The Ocular Surface ( IF 5.9 ) Pub Date : 2020-06-29 , DOI: 10.1016/j.jtos.2020.06.006
Elsayed Elbasiony ₁ , Sharad K Mittal ₁ , William Foulsham ₁ , WonKyung Cho ₁ , Sunil K Chauhan ₁

Affiliation

Purpose

Neutrophils play a critical role in defending against threats such as microbial infection, yet their activation during innate immune response incites collateral damage to healthy tissues. We have previously shown that corneal injury induces mast cells to express the neutrophil chemoattractant CXCL2. Here we delineate the mechanism of injury-induced, non-IgE-mediated mast cell activation at the ocular surface.

Methods

Corneal injury was induced by mechanical removal of the epithelium and anterior stroma in mast cell deficient (cKit^W-sh) and C57BL/6 mice using Algerbrush II. Corneas were analyzed for frequencies of total CD45⁺ inflammatory cells, CD11b⁺Ly6G⁺ neutrophils, and cKit⁺FcεR1⁺ mast cells using flow cytometry.

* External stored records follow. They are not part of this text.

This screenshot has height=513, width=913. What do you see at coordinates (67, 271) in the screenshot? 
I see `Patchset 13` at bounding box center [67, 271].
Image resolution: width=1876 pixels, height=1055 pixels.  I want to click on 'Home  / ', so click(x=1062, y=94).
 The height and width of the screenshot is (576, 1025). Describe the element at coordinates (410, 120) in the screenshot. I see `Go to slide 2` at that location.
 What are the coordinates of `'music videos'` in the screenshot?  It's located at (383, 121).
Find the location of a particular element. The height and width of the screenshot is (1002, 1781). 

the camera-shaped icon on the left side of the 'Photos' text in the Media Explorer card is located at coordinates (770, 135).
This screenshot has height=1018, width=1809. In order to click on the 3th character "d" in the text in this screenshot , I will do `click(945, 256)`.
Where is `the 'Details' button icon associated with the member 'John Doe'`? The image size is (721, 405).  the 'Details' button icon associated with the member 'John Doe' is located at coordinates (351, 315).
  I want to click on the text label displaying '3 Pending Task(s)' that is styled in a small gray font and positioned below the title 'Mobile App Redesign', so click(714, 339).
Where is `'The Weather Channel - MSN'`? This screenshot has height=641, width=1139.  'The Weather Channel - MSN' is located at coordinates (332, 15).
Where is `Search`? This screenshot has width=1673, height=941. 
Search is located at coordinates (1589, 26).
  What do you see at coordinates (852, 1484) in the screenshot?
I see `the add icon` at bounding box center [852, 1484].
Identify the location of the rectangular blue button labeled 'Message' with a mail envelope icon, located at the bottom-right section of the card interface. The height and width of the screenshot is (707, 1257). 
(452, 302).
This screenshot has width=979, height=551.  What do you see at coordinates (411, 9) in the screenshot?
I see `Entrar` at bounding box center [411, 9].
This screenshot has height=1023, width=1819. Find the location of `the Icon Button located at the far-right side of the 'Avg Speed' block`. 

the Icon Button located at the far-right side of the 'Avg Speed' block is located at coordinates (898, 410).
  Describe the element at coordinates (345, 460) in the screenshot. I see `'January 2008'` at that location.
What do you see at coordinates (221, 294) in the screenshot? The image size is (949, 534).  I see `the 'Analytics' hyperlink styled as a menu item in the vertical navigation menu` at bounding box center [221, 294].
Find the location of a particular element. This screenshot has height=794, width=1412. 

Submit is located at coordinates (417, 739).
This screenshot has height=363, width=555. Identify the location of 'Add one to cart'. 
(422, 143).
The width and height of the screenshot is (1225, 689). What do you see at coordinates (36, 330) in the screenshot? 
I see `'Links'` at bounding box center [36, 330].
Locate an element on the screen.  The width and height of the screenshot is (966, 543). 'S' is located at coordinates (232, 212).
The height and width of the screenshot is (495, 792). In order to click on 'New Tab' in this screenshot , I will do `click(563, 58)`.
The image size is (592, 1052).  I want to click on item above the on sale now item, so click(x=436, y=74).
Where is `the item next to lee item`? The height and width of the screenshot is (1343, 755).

Mast cells were stimulated with different inflammatory factors known to increase during corneal injury (IL-33, IL-1β, IL-36γ, IL-6, SDF1α and Substance P) and assessed for the secretion of β-hexosaminidase, tryptase and CXCL2 using ELISA. IL-33 neutralizing antibody (1 mg/ml) was administered locally for mast cell inhibition in vivo.

Results

Mast cell deficient mice failed to recruit early neutrophils to the injured corneas. IL-33 stimulation upregulated CXCL2 secretion by mast cells. Corneal injury resulted in amplified expression of IL-33 at the cornea and epithelium was identified as its primary source. Topical neutralization of IL-33 at the ocular surface inhibited mast cell activation, limited neutrophil infiltration, and reduced corneal inflammatory haze, normalizing tissue architecture following ocular injury.

Conclusions

These data implicate IL-33 in mast cell activation and early neutrophil recruitment in non-allergic inflammation, suggesting IL-33 as a potential therapeutic target in inflammatory disorders of the ocular surface.

中文翻译：

上皮衍生的 IL-33 激活肥大细胞以在角膜损伤后启动中性粒细胞募集。

目的

中性粒细胞在抵御微生物感染等威胁方面发挥着关键作用，但它们在先天免疫反应过程中的激活会引发对健康组织的附带损害。我们之前已经表明，角膜损伤会诱导肥大细胞表达中性粒细胞趋化因子 CXCL2。在这里，我们描述了眼表损伤诱导的、非 IgE 介导的肥大细胞激活的机制。

方法

使用 Algerbrush II机械去除肥大细胞缺陷 (cKit ^W-sh ) 和 C57BL/6 小鼠的上皮和前基质，诱导角膜损伤。使用流式细胞术分析角膜的总 CD45 ⁺炎症细胞、CD11b ⁺ Ly6G ⁺中性粒细胞和 cKit ⁺ FcεR1 ⁺肥大细胞的频率。用已知在角膜损伤期间增加的不同炎症因子（IL-33、IL-1β、IL-36γ、IL-6、SDF1α 和物质 P）刺激肥大细胞，并使用以下方法评估 β-氨基己糖苷酶、类胰蛋白酶和 CXCL2 的分泌ELISA。局部施用IL-33中和抗体(1mg/ml)用于体内肥大细胞抑制。